“Meu medo era que me obrigassem a consumir alguma droga”

A repórter Melissa Bergonsi, da Rádio CBN de Curitiba, levantou um assunto delicado e pouco explorado pela mídia: o consumo livre de drogas e a prática de sexo grupal em casas noturnas freqüentadas por jovens de classe média alta. “Quis sair desse estereótipo de mostrar drogas vendidas nas ruas e usuários marginalizados”, explica.

Melissa passou uma noite, entre 22h e 5h, em uma boate da cidade. Presenciou o uso irrestrito de cocaína, maconha, lança-perfume e ecstasy, e ainda constatou que nessas noitadas os rapazes e garotas praticam sexo livremente. Gravou mais de duas horas de entrevistas. Editada, a matéria se transformou em série especial que foi veiculada em capítulos, durante toda esta semana, na CBN local e também nacional.

A repercussão foi imensa. “Recebi dezenas de e-mails de todo o Brasil parabenizando e apoiando a iniciativa. Mas também chegaram muitas mensagens de pais, daqui de Curitiba mesmo, preocupados ? eles nem sonhavam que nas baladas que os filhos freqüentam acontece esse tipo de coisa”, conta Melissa.

O que mais chocou a repórter foi perceber que a garotada de classe média ? “essa que você vê durante o dia, estudando, trabalhando, dirigindo seus carros, comendo nos bons restaurantes e morando em bairros nobres” ? vai aos clubes noturnos com a intenção explícita de consumir drogas e praticar sexo com mais de um parceiro. “Conseguir cocaína ou maconha, as duas mais usadas lá dentro, é facílimo. Já na fila de entrada da boate conhecemos uns garotos que sabiam de quem comprar”. E mais: embora na portaria seja exigida a identidade, Melissa percebeu que havia menores entrando no local, mas que por serem clientes assíduos tinham passe livre.

Melissa foi à luta acompanhada por Melina Costa, produtora da CBN. A idéia surgiu quando um amigo da repórter, de 17 anos, comentou o que tinha visto em uma balada noturna. A missão foi arriscada. Melissa pegou emprestado um minigravador com microfone escondido e saiu em campo sem falar com ninguém além de Melina. As duas entraram na boate e foram fazendo contato com as pessoas. “Sabia que estava correndo risco, mas achei que quanto menos gente soubesse antes, melhor”.

O passo seguinte foi editar o material ? trabalho que levou uma semana para ficar pronto. “Gravei meus textos em primeira pessoa.
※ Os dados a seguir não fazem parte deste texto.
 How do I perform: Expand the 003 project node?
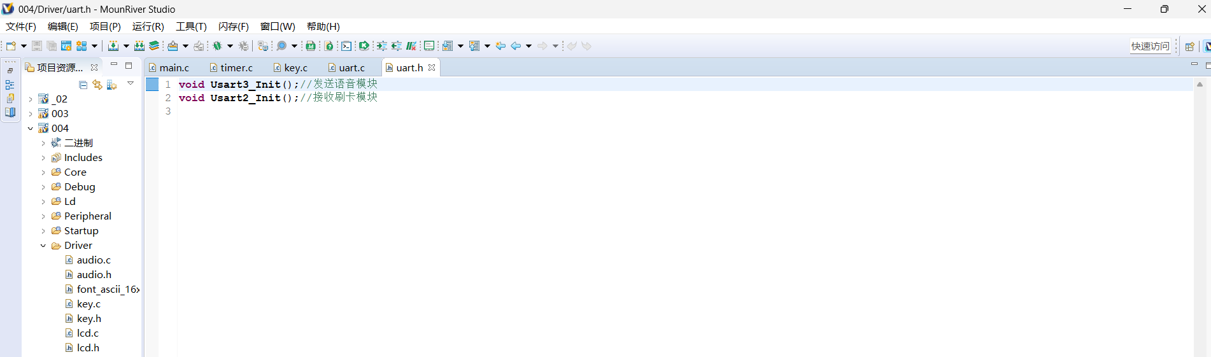(31, 114)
Achei que por ser uma matéria especial teria que ter essa característica – tentei transmitir minhas impressões sobre o que testemunhei”, conta Melissa.
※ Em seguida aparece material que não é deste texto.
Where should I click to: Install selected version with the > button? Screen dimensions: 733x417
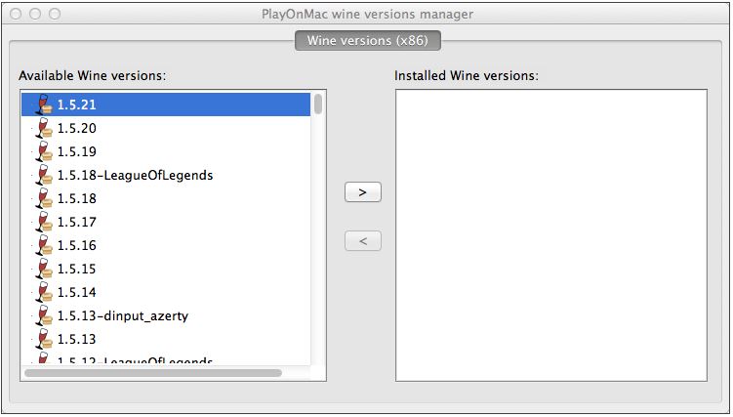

Uma vez pronto, o material foi apresentado à chefia da CBN em Curitiba. “A direção da rádio encampou a idéia, me deu todo o apoio e ainda ?vendeu? o material para o nacional”, conta. Por orientação da assessoria jurídica da CBN, Melissa não revela nomes das pessoas nem em qual boate esteve. “Pelas conversas gravadas, deu para perceber que o que rola naquela casa rola em diversas outras, em festas e em vários dias da semana”, diz.
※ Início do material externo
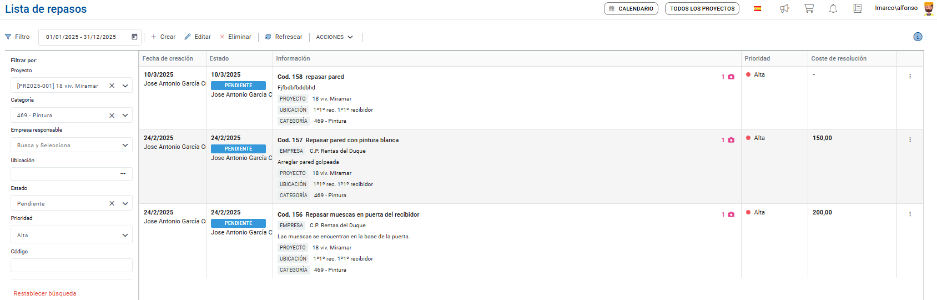Expand the Proyecto dropdown arrow
Image resolution: width=937 pixels, height=300 pixels.
pyautogui.click(x=125, y=86)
Melissa tomou cuidado em não simular compra nem uso de entorpecente. Apenas conversou com a garotada e observou a situação. “Meu medo, na verdade, não era de que percebessem que eu estava com gravador, e sim que me obrigassem a consumir alguma droga, coisa que nunca fiz”.

Ela testemunhou o sexo grupal praticado em cabines dentro da boate e na pista de dança. “Uma das pistas era escurinha e própria para isso. Ali você vê de tudo. Aquelas filas de homens e mulheres dançando encaixados, igual baile funk. Percebi também que gays enrustidos aproveitam o embalo para se soltar”.

Esta semana, a repórter conversou com um delegado que há um mês prendeu um empresário de classe média alta que fornecia ecstasy em grandes quantidades para boates e festas rave da cidade. “O policial me explicou o quanto é difícil rastrear, coibir e prender traficantes de drogas nesse meio. Tudo acontece em ambientes fechados”, diz Melissa.

Ainda ontem a reportagem do site Comunique-se conversou com um policial que participou da prisão do traficante de ecstasy. “Estamos investigando todos os nomes que estavam na agenda e no celular dele. Você tem que ver cada advogado que vem aqui na delegacia falar em nome do cliente. É só figurão, gente ?da alta?. O negócio é complicado”, revelou o policial.